Please output exactly the part of the records below that opens with the line containing "Given: Select bus stop number 1 icon" and closes with the line containing "Given: Select the blue square scale handle", both lines included, and nothing else.

↓

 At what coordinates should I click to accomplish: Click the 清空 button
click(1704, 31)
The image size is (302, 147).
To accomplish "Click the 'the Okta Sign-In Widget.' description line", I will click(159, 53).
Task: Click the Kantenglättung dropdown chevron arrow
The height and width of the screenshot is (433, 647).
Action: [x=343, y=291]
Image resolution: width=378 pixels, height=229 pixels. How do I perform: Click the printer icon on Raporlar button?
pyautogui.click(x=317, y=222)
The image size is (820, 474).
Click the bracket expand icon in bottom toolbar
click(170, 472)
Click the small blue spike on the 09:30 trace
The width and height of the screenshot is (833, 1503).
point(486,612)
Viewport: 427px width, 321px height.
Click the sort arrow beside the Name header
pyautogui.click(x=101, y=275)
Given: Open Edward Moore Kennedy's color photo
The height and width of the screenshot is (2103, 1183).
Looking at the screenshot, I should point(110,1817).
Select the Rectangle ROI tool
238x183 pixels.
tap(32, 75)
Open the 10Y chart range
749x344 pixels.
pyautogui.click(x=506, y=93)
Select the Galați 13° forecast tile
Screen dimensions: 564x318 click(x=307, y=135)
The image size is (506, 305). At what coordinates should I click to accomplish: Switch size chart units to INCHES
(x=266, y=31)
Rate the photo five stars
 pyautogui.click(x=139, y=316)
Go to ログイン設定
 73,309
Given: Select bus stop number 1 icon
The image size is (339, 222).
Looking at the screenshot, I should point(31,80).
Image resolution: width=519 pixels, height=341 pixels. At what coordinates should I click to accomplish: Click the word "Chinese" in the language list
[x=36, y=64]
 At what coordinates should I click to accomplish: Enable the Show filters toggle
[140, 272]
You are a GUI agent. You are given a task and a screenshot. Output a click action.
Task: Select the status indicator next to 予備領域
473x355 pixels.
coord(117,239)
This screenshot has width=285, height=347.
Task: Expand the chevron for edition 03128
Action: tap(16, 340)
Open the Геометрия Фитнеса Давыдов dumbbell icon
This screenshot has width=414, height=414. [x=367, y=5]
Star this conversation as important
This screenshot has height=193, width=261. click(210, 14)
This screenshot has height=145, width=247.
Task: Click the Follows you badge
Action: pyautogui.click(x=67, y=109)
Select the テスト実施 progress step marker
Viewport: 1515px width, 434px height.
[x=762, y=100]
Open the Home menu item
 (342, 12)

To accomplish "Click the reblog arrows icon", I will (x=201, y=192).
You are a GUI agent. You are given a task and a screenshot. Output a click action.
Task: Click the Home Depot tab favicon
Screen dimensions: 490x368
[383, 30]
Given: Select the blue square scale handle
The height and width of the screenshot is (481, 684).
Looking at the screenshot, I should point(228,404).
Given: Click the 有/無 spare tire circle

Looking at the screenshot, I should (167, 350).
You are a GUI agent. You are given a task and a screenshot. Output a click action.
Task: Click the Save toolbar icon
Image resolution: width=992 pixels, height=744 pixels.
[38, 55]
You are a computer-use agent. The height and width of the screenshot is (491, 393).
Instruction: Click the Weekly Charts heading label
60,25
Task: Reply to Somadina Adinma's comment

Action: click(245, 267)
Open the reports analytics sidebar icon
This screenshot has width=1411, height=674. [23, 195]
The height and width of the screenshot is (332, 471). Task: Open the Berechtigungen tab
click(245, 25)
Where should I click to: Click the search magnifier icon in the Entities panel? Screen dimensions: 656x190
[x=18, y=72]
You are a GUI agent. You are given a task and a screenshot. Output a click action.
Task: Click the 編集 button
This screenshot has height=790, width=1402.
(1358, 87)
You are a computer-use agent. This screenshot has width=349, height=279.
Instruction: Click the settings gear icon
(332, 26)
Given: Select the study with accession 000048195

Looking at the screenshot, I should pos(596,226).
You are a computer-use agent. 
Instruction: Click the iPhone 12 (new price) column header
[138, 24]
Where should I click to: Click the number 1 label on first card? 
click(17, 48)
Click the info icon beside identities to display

↑

▶ [FINAL ANSWER]
Given: Select bus stop number 1 icon
The image size is (339, 222).
Looking at the screenshot, I should point(31,80).
Image resolution: width=519 pixels, height=341 pixels. At what coordinates should I click to accomplish: Click the word "Chinese" in the language list
[x=36, y=64]
 At what coordinates should I click to accomplish: Enable the Show filters toggle
[140, 272]
You are a GUI agent. You are given a task and a screenshot. Output a click action.
Task: Select the status indicator next to 予備領域
473x355 pixels.
coord(117,239)
This screenshot has width=285, height=347.
Task: Expand the chevron for edition 03128
Action: tap(16, 340)
Open the Геометрия Фитнеса Давыдов dumbbell icon
This screenshot has width=414, height=414. [x=367, y=5]
Star this conversation as important
This screenshot has height=193, width=261. click(210, 14)
This screenshot has height=145, width=247.
Task: Click the Follows you badge
Action: pyautogui.click(x=67, y=109)
Select the テスト実施 progress step marker
Viewport: 1515px width, 434px height.
[x=762, y=100]
Open the Home menu item
 (342, 12)

To accomplish "Click the reblog arrows icon", I will (x=201, y=192).
You are a GUI agent. You are given a task and a screenshot. Output a click action.
Task: Click the Home Depot tab favicon
Screen dimensions: 490x368
[383, 30]
Given: Select the blue square scale handle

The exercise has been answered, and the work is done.